WHAT YOU SHOULD DO: The lines to return begin at the one containing "Task: Click the 测试 (Test) toolbar icon" and end at the final line of the material; output them exactly and only them.

SUPPLIED MATERIAL:
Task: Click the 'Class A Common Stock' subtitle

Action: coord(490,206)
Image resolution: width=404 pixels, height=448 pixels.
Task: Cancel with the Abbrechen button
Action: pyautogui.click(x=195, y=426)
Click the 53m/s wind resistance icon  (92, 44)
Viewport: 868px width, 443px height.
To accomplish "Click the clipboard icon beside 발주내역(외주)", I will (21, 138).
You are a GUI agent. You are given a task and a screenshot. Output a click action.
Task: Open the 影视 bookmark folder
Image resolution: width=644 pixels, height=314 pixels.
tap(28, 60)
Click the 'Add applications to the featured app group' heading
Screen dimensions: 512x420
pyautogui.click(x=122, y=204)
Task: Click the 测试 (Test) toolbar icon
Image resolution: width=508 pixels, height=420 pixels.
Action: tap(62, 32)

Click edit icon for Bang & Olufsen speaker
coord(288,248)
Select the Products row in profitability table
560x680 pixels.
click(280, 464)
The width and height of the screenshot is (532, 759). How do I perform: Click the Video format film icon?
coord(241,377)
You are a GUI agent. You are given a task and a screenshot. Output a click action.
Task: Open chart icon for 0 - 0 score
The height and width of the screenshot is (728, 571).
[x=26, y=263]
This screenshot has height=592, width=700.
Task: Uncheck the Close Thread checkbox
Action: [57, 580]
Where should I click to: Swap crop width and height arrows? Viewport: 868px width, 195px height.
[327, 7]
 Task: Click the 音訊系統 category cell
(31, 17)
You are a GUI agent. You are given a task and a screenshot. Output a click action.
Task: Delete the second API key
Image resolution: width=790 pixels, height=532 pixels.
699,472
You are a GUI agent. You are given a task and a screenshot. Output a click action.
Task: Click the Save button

ANSWER TO THIS TASK:
Task: Click the 测试 (Test) toolbar icon
Image resolution: width=508 pixels, height=420 pixels.
Action: tap(62, 32)

Click edit icon for Bang & Olufsen speaker
coord(288,248)
Select the Products row in profitability table
560x680 pixels.
click(280, 464)
The width and height of the screenshot is (532, 759). How do I perform: Click the Video format film icon?
coord(241,377)
You are a GUI agent. You are given a task and a screenshot. Output a click action.
Task: Open chart icon for 0 - 0 score
The height and width of the screenshot is (728, 571).
[x=26, y=263]
This screenshot has height=592, width=700.
Task: Uncheck the Close Thread checkbox
Action: [57, 580]
Where should I click to: Swap crop width and height arrows? Viewport: 868px width, 195px height.
[327, 7]
 Task: Click the 音訊系統 category cell
(31, 17)
You are a GUI agent. You are given a task and a screenshot. Output a click action.
Task: Delete the second API key
Image resolution: width=790 pixels, height=532 pixels.
699,472
You are a GUI agent. You are given a task and a screenshot. Output a click action.
Task: Click the Save button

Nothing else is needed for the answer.